The fire, which is part of the Forest Service’s plan to conduct mitigation on more than 40,000 acres of land from Aspen to Glenwood Springs and slightly beyond, will provide the valley with additional fire mitigated acreage and bolstered biodiversity.

The Red Mountain zone, which was burned primarily on Monday but will be monitored and managed for the next several days, is being burned in a “mosaic” pattern. The pattern will reduce fuel in the area and provide firefighters with prospective break zones to prevent sparks from spreading potential wildfires while also retaining some of the old vegetation.
Perhaps as important, however, will be the fire’s effects on plant health in the area.

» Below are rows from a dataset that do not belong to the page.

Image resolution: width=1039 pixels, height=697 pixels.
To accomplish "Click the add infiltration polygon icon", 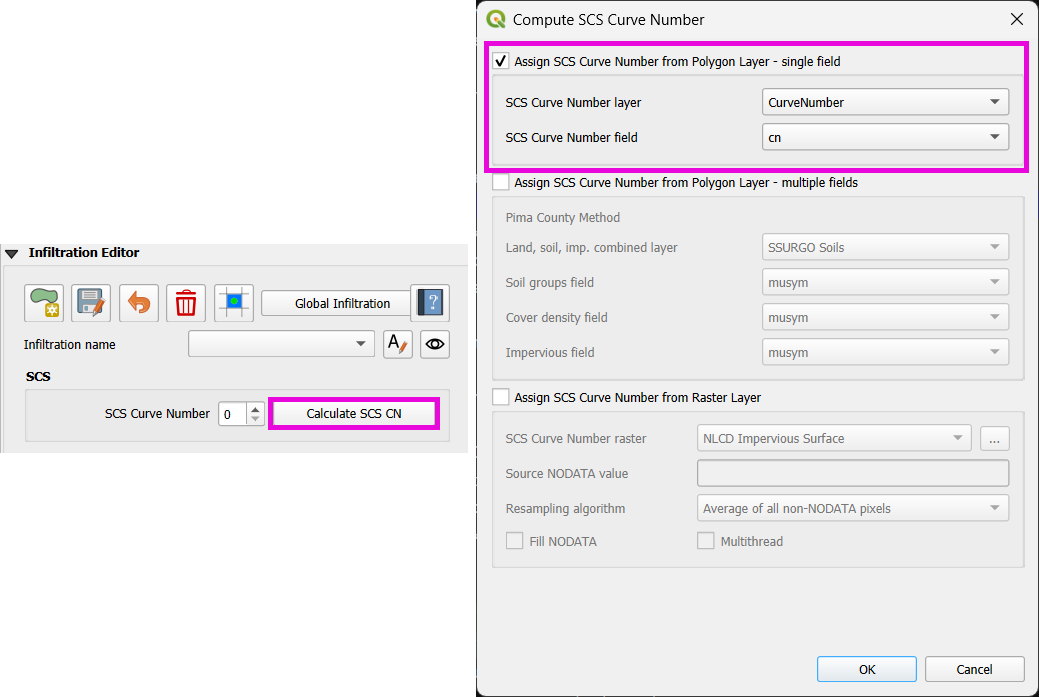I will click(x=44, y=302).
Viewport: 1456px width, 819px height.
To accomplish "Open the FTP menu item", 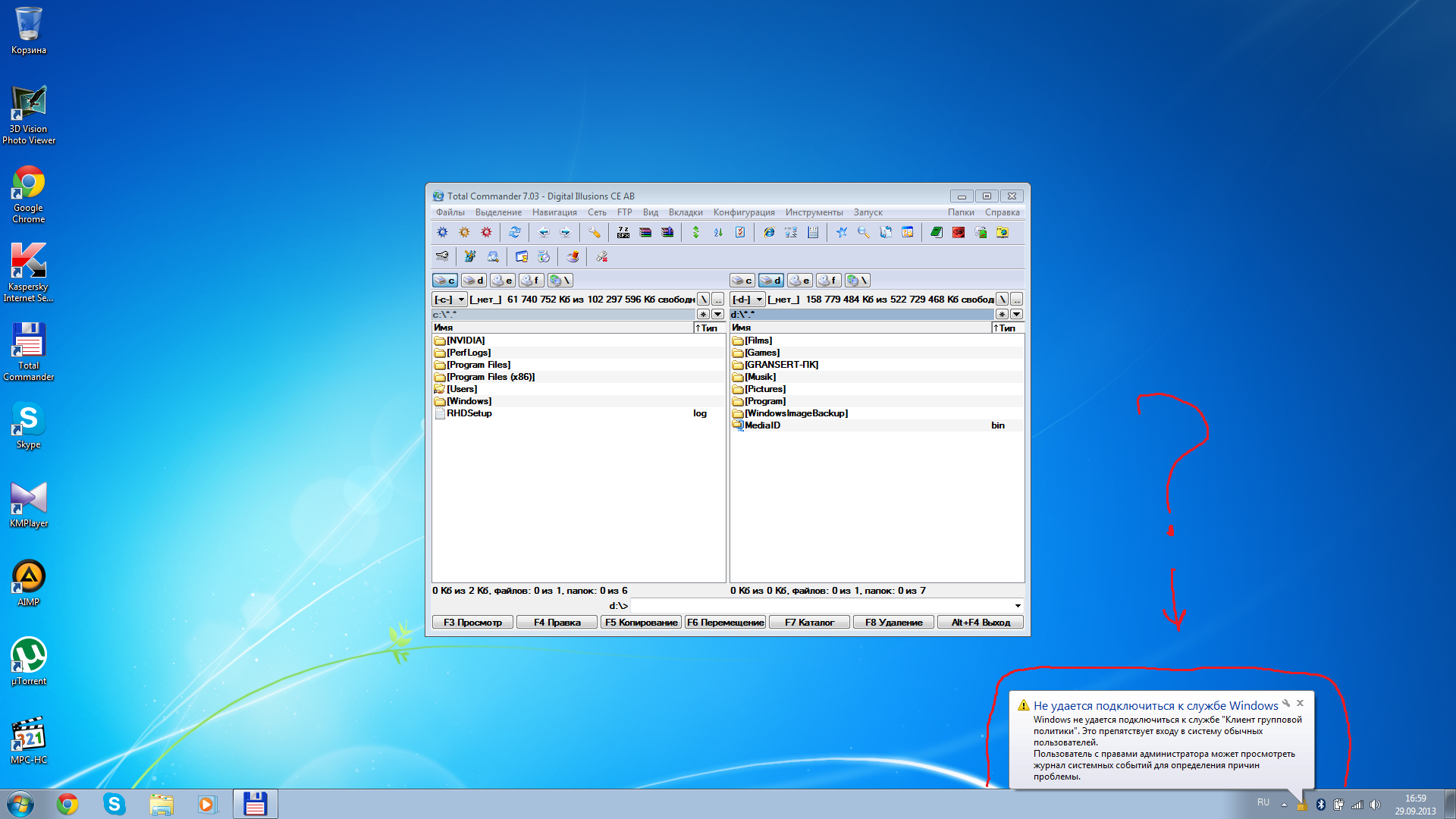I will click(x=625, y=211).
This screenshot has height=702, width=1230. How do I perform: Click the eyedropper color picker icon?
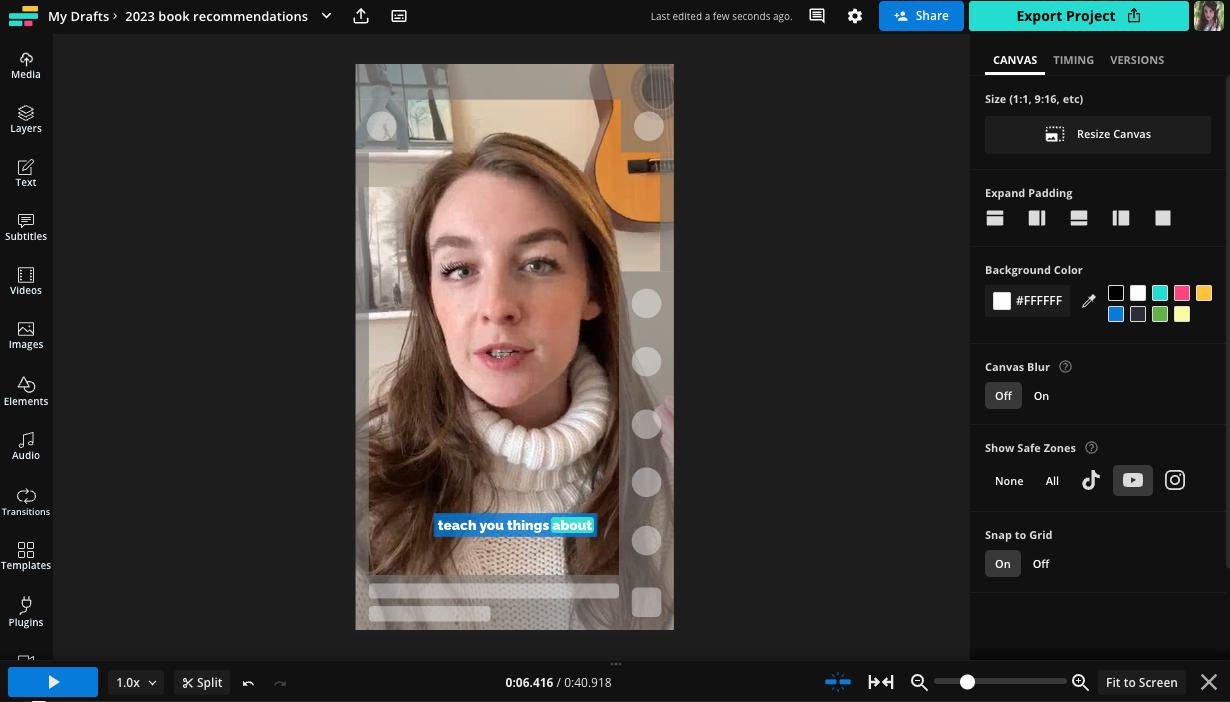pos(1089,301)
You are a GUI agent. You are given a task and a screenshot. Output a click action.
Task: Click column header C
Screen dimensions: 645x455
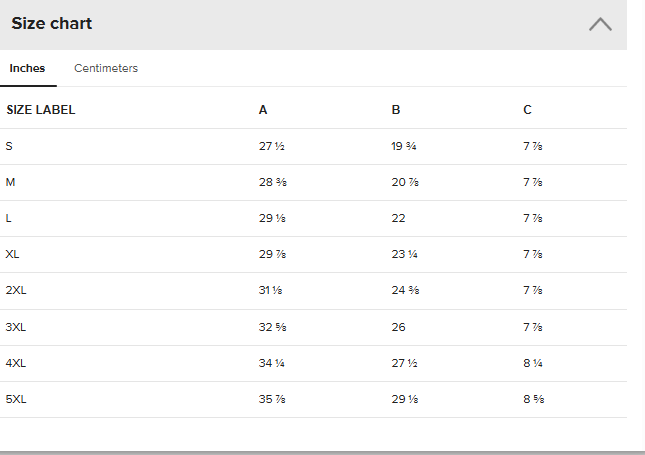527,110
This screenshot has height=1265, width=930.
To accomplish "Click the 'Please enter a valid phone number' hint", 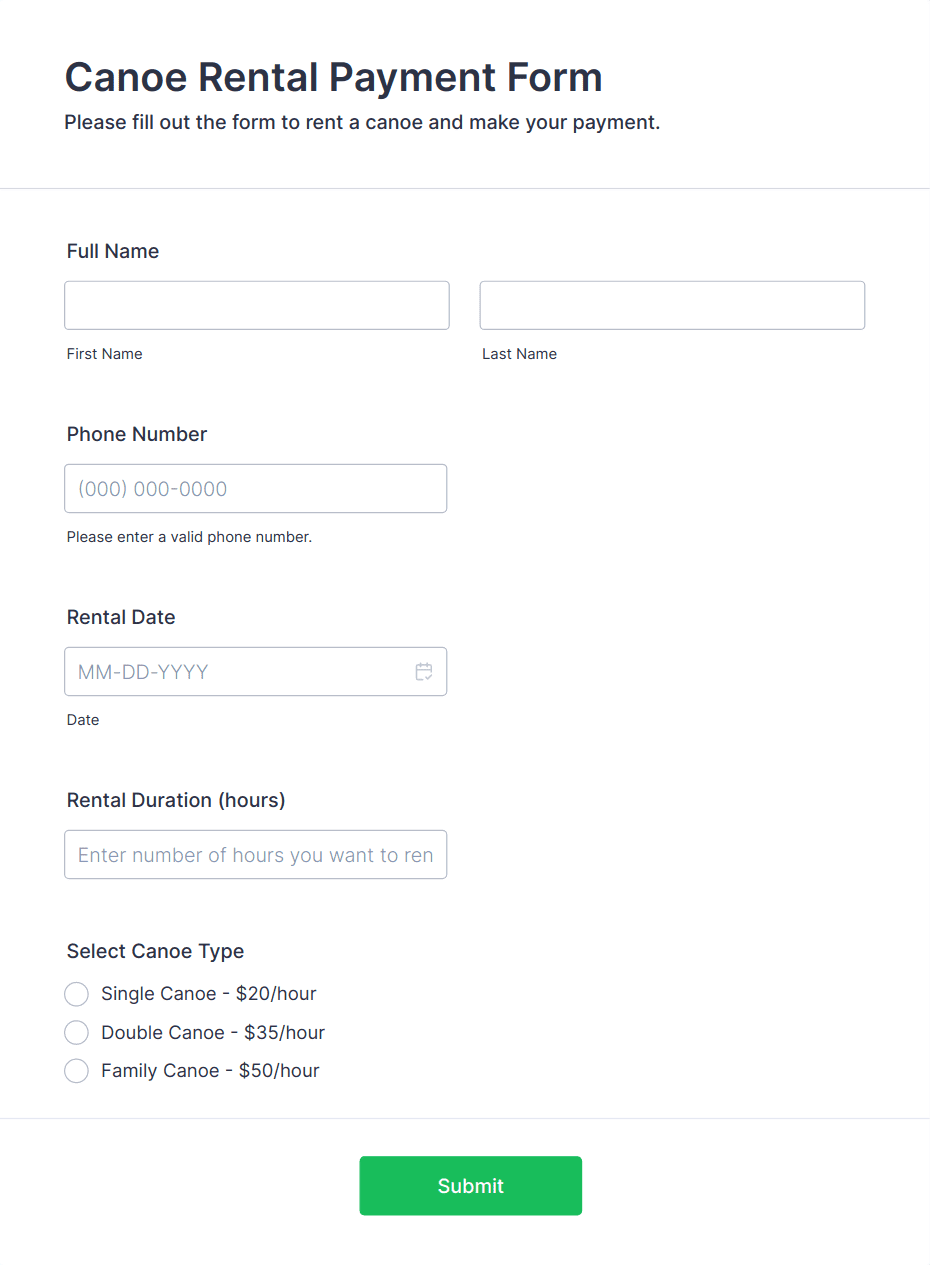I will pos(190,537).
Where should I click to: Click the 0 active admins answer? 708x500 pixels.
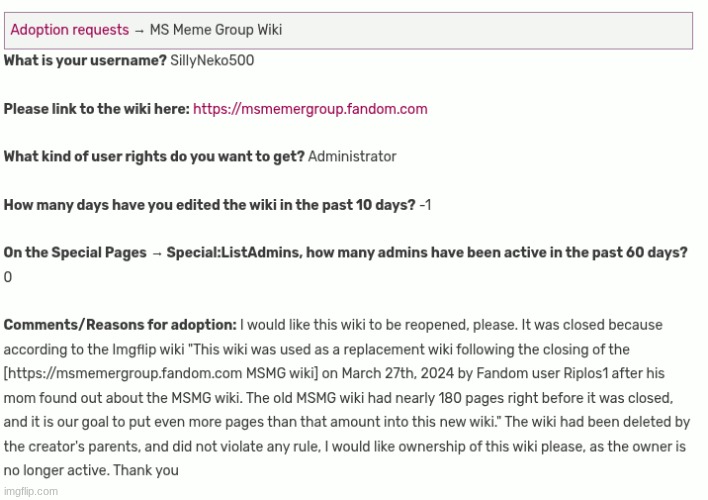coord(8,277)
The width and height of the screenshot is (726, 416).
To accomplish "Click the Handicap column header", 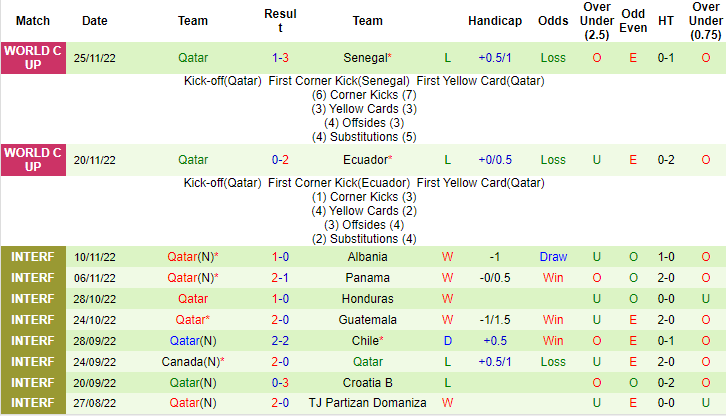I will [494, 21].
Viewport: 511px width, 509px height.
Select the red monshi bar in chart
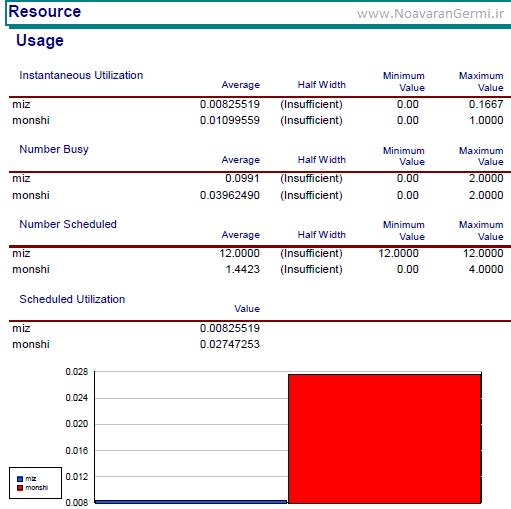384,438
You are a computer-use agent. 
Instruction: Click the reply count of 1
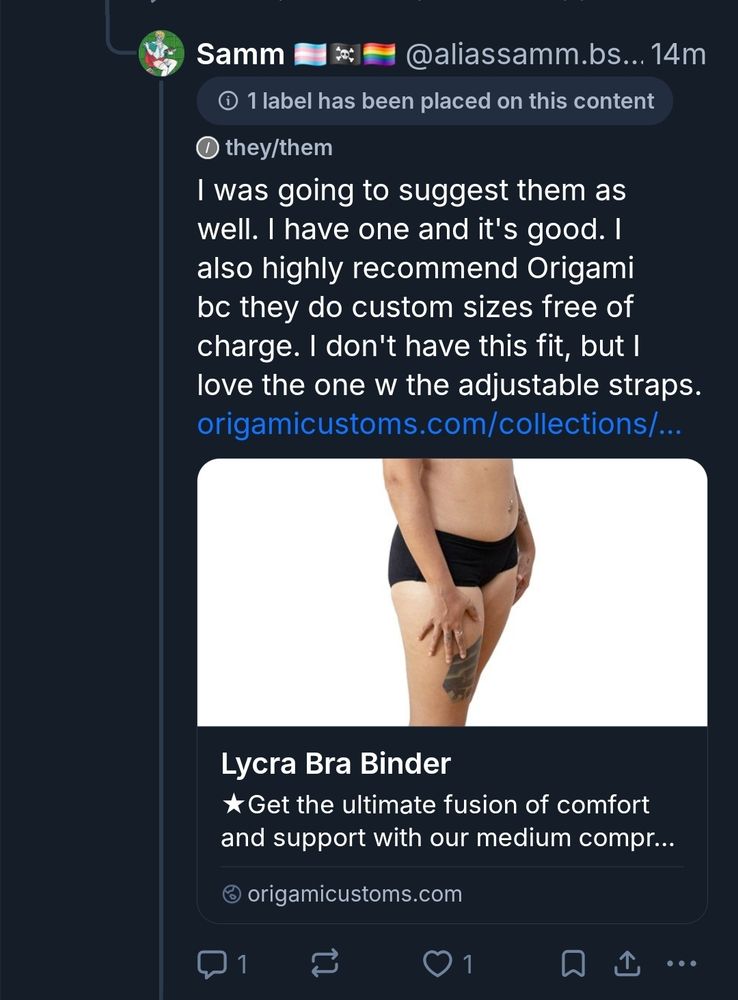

“Normally, what would happen is lightning would ignite something and this would have burned at some point in the last 100 years,” said Ali Hammond, director of Community Wildlife Resilience for the Aspen Fire Protection District. “But because we have human communities around us, we want to protect those communities by putting out fire as much as possible.”
Because those natural fires are put out, older brush grows higher and gets to a stage where it stops contributing new, nutrient-rich resources to the environment.
According to Nyland, fire mitigation in the form of prescribed burns can be a huge benefit for wildlife in the area. Fires burn old undergrowth that has stopped contributing significantly to soil health in a way that returns much of the nutrients in those plants back to the ground.
Controlled fires are significantly colder in temperature than wildfires and, as a result, leave a lot of the carbon from the undergrowth without burning essential root structures deep in the ground.

Nyland said those roots will immediately start shooting up new growth since, in controlled burns like the Sunnyside burn, those root structures are left intact.
Additionally, this new growth gives deer, elk, and other animals new and more accessible sources of nutrition. Often the old growth brush that was in the area grows high enough that elk and deer can no longer reach the new growth, where a majority of the nutrients are held.
In the case of the Sunnyside fire, it can be beneficial to still leave some amount of that old growth behind to provide cover for large game traveling through the area, as well as for migratory birds, insects, and other animals. This is part of why the rangers are burning the Sunnyside area with a “mosaic” pattern as opposed to burning out the entire hillside.
“The mosaic retains some of that existing vegetation that may not be great forage, but it does provide cover for elk and mule deer, but also provides song birds with nesting habitat and that type of thing,” said Nyland. “So we’ll retain some of that in the project area right away.”